**Instructions for the task**
Your response should consist of every record, exactly as given.

**Supplied information**
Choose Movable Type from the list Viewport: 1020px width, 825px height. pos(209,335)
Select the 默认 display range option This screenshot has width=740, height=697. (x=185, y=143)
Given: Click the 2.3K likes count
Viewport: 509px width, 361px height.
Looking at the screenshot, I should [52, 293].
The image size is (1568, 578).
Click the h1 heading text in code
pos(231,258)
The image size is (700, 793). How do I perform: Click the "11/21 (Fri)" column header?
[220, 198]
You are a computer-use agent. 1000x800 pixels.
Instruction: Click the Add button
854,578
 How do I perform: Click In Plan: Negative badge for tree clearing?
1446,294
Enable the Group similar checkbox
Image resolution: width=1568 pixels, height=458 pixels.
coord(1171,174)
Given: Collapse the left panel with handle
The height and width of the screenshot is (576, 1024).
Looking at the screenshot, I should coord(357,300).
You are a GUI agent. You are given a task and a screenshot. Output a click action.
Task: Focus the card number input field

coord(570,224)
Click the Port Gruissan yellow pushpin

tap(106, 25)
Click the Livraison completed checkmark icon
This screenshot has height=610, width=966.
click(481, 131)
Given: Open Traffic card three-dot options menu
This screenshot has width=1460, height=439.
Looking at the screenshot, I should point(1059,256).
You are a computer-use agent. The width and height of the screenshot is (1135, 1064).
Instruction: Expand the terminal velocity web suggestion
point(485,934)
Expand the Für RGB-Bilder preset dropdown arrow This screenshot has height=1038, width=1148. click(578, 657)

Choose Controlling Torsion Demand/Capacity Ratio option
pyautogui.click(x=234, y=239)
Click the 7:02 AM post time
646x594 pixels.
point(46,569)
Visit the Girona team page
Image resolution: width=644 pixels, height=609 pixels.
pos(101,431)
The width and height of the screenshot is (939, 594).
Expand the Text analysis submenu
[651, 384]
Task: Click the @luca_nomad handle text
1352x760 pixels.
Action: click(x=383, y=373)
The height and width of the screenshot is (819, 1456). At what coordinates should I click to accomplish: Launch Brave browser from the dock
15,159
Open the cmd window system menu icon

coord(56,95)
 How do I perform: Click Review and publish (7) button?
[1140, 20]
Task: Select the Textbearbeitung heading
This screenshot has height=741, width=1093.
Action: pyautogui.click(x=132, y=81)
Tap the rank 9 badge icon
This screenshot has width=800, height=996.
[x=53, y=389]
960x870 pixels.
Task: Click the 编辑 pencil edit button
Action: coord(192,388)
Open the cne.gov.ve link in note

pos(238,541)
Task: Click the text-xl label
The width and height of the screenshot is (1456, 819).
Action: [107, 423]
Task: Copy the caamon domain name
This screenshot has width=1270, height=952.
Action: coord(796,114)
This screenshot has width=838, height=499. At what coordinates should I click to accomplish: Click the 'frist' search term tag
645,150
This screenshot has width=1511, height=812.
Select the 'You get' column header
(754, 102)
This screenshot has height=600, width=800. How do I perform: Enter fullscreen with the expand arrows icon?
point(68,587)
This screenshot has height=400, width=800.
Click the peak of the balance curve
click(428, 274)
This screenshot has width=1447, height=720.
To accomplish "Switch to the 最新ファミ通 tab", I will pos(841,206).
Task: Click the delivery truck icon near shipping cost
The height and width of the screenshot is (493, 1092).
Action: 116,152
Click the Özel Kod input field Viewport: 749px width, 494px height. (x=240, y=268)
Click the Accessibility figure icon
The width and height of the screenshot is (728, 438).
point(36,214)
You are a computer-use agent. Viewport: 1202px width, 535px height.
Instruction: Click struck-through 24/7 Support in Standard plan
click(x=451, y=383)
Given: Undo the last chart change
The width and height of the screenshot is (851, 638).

**Completed exercise**
Choose Movable Type from the list Viewport: 1020px width, 825px height. pos(209,335)
Select the 默认 display range option This screenshot has width=740, height=697. (x=185, y=143)
Given: Click the 2.3K likes count
Viewport: 509px width, 361px height.
Looking at the screenshot, I should [52, 293].
The image size is (1568, 578).
Click the h1 heading text in code
pos(231,258)
The image size is (700, 793). How do I perform: Click the "11/21 (Fri)" column header?
[220, 198]
You are a computer-use agent. 1000x800 pixels.
Instruction: Click the Add button
854,578
 How do I perform: Click In Plan: Negative badge for tree clearing?
1446,294
Enable the Group similar checkbox
Image resolution: width=1568 pixels, height=458 pixels.
coord(1171,174)
Given: Collapse the left panel with handle
The height and width of the screenshot is (576, 1024).
Looking at the screenshot, I should coord(357,300).
You are a GUI agent. You are given a task and a screenshot. Output a click action.
Task: Focus the card number input field

coord(570,224)
Click the Port Gruissan yellow pushpin

tap(106, 25)
Click the Livraison completed checkmark icon
This screenshot has height=610, width=966.
click(481, 131)
Given: Open Traffic card three-dot options menu
This screenshot has width=1460, height=439.
Looking at the screenshot, I should point(1059,256).
You are a computer-use agent. The width and height of the screenshot is (1135, 1064).
Instruction: Expand the terminal velocity web suggestion
point(485,934)
Expand the Für RGB-Bilder preset dropdown arrow This screenshot has height=1038, width=1148. click(578, 657)

Choose Controlling Torsion Demand/Capacity Ratio option
pyautogui.click(x=234, y=239)
Click the 7:02 AM post time
646x594 pixels.
point(46,569)
Visit the Girona team page
Image resolution: width=644 pixels, height=609 pixels.
pos(101,431)
The width and height of the screenshot is (939, 594).
Expand the Text analysis submenu
[651, 384]
Task: Click the @luca_nomad handle text
1352x760 pixels.
Action: click(x=383, y=373)
The height and width of the screenshot is (819, 1456). At what coordinates should I click to accomplish: Launch Brave browser from the dock
15,159
Open the cmd window system menu icon

coord(56,95)
 How do I perform: Click Review and publish (7) button?
[1140, 20]
Task: Select the Textbearbeitung heading
This screenshot has height=741, width=1093.
Action: pyautogui.click(x=132, y=81)
Tap the rank 9 badge icon
This screenshot has width=800, height=996.
[x=53, y=389]
960x870 pixels.
Task: Click the 编辑 pencil edit button
Action: coord(192,388)
Open the cne.gov.ve link in note

pos(238,541)
Task: Click the text-xl label
The width and height of the screenshot is (1456, 819).
Action: [107, 423]
Task: Copy the caamon domain name
This screenshot has width=1270, height=952.
Action: coord(796,114)
This screenshot has width=838, height=499. At what coordinates should I click to accomplish: Click the 'frist' search term tag
645,150
This screenshot has width=1511, height=812.
Select the 'You get' column header
(754, 102)
This screenshot has height=600, width=800. How do I perform: Enter fullscreen with the expand arrows icon?
point(68,587)
This screenshot has height=400, width=800.
Click the peak of the balance curve
click(428, 274)
This screenshot has width=1447, height=720.
To accomplish "Switch to the 最新ファミ通 tab", I will pos(841,206).
Task: Click the delivery truck icon near shipping cost
The height and width of the screenshot is (493, 1092).
Action: 116,152
Click the Özel Kod input field Viewport: 749px width, 494px height. (x=240, y=268)
Click the Accessibility figure icon
The width and height of the screenshot is (728, 438).
point(36,214)
You are a computer-use agent. Viewport: 1202px width, 535px height.
Instruction: Click struck-through 24/7 Support in Standard plan
click(x=451, y=383)
Given: Undo the last chart change
The width and height of the screenshot is (851, 638).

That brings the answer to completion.